Parameter Efficient Fine tuning of Self supervised ViTs without Catastrophic Forgetting

Properties
authors	Reza Akbarian Bafghi, Nidhin Harilal, Claire Monteleoni, Maziar Raissi
year	2024
url	https://arxiv.org/abs/2404.17245

Abstract

Artificial neural networks often suffer from catastrophic forgetting, where learning new concepts leads to a complete loss of previously acquired knowledge.
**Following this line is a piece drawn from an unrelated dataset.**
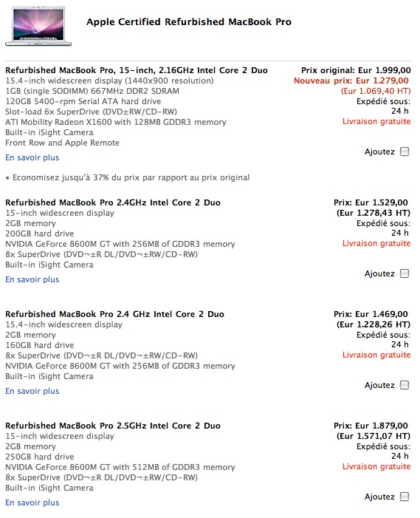Check Ajoutez box for 2.5GHz MacBook Pro
The height and width of the screenshot is (518, 420).
[404, 497]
We observe that this issue is particularly magnified in vision transformers (ViTs), where post-pre-training and fine-tuning on new tasks can significantly degrade the model's original general abilities. For instance, a DINO ViT-Base/16 pre-trained on ImageNet-1k loses over 70% accuracy on ImageNet-1k after just 10 iterations of fine-tuning on CIFAR-100. Overcoming this stability-plasticity dilemma is crucial for enabling ViTs to continuously learn and adapt to new domains while preserving their initial knowledge. In this work, we study two new parameter-efficient fine-tuning strategies: (1)~Block Expansion, and (2) Low-rank adaptation (LoRA). Our experiments reveal that using either Block Expansion or LoRA on self-supervised pre-trained ViTs surpass fully fine-tuned ViTs in new domains while offering significantly greater parameter efficiency. Notably, we find that Block Expansion experiences only a minimal performance drop in the pre-training domain, thereby effectively mitigating catastrophic forgetting in pre-trained ViTs.

Paper Results¶

Model	N. params	CIFAR-100	IN-1K	Mean
Standard Fine-tuning
All	85.9 M	88.13	25.24	56.69
Top-3	21.3 M	84.56	74.15	79.36
Linear	76.9 K	80.57	76.11	78.34
LoRA
𝑟=4	301 K	87.91	66.82	77.37
𝑟=8	448 K	88.27	65.99	77.13
𝑟=16	743 K	87.84	65.06	76.45
Block Expansion
𝑝=1	7.2 M	82.72	75.75	79.24
𝑝=2	14.3 M	86.70	75.54	81.12
𝑝=3	21.3 M	88.58	74.61	81.60
𝑝=4	28.4 M	89.09	72.28	80.69

Observations¶

Linear only fine-tuning does pretty well, kinda surprising.
It's kind of suprising that LoRa Adapter do bad, but does it matter? What is the purpose of making LoRa resistant to catastrophic forgetting if the whole point of it is to be able to hot-swap modules depending on the task?
Also worthy to point out that Block Expansion requires training parameters in the order of millions while LoRa only requires thousands.